Now the sixteen ikin, smooth, surprisingly heavy, well-grown palm nuts, with the auspicious four eyes in each of them. I hold them in my hands in front of my face and blow spit on them, which is hard because my mouth is as dry as acacia wood, and I say the prayer to wake Ifa. Then I tap on the side of the divining tray with the irofa, and I chant the homage prayer to Ifa, and to Eshu, and to Ogun and to Shango and the whole Yoruba pantheon, which the Olo say is really theirs, plus homages to some particular Olo spiritual entities, tapping with the rhythm I was taught, not forgetting any. Then the prayer in case I have, by accident, forgotten any: one word, one word alone, does not drive the diviner from home, oh, no, one word does not destroy the diviner. So we hope. I take some little time making the surface of the wood dust perfectly smooth with the cow-hair whisk.
Now I take up the sixteen palm nuts, and toss them in a continual rattling flow between my two hands, at the same time chanting the homages: to Ulune, my teacher, to my parents, to my other teachers, to the ancestors of my tribe, not hard in my case, a long succession of John, Richard, Matthew, and Peter Doe, and Mary, Elizabeth, Jane, Clare, their daughters. I remember Ulune wouldn’t teach me anything until I had named my ancestors and told what I knew of their stories.

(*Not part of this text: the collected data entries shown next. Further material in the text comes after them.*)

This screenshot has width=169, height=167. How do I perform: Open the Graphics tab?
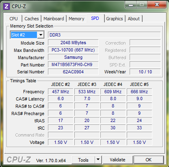click(115, 19)
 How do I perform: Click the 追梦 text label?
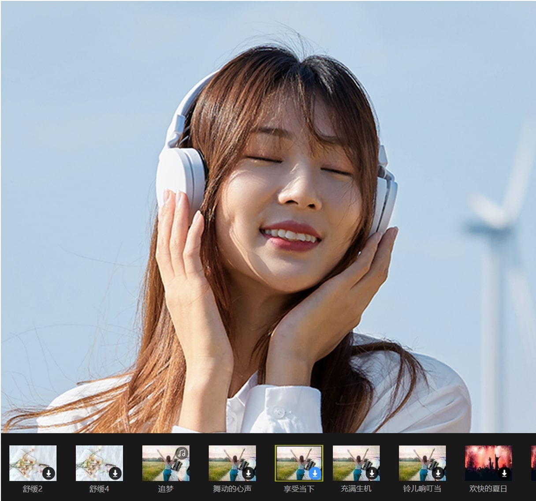pos(166,489)
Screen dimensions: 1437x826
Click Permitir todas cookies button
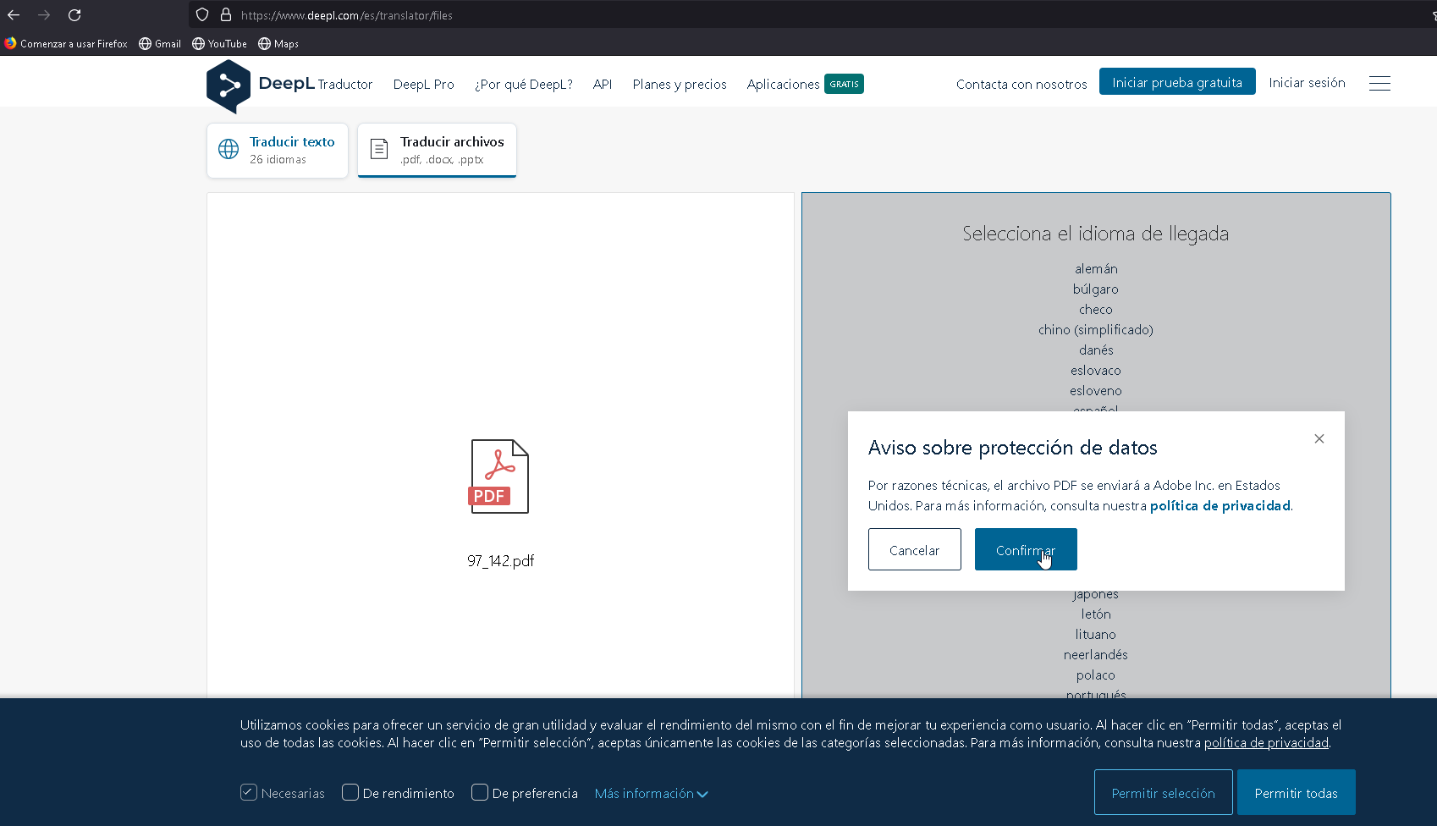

Back and forth in my hands the shining ikin flow, and I feel the tension building up to the instant when I shall seize a certain handful. I have not done this in a while, so it is like getting back on a horse after a bad fall, or entering the water after a near drowning, and I am trembling, the hair is standing up on the backs of my arms. I feel Somebody is in the room with me, staring at my back, I feel it itching between my shoulder blades, but I must not turn around and look. This Ulune stressed quite strongly when he taught me to divine. It is Eshu standing there, he assured me, Eshu, the guardian of the way to the unseen world, and one does not look Eshu in the face. I empty my mind of everything but my question.
Suddenly, the orisha moves my right hand and I clutch at the mass of ikin. I look down. Remaining in my left hand are two nuts. With the middle finger of my right hand I press Ifa, making a single mark on the dust of the divining tray, letting the dark wood show through. I let Ifa do this seven more times, making a single mark when there are two nuts left and a double mark when there is only one, drawing them in two vertical columns of four marks each. With the last mark the divination is over. I no longer feel anyone behind me. It is just an ordinary room again. I realize that for the past ten minutes I have been entirely oblivious to the sounds of the neighborhood, to Jake barking at cars, to Polly’s daughter Shari practicing her piano next door.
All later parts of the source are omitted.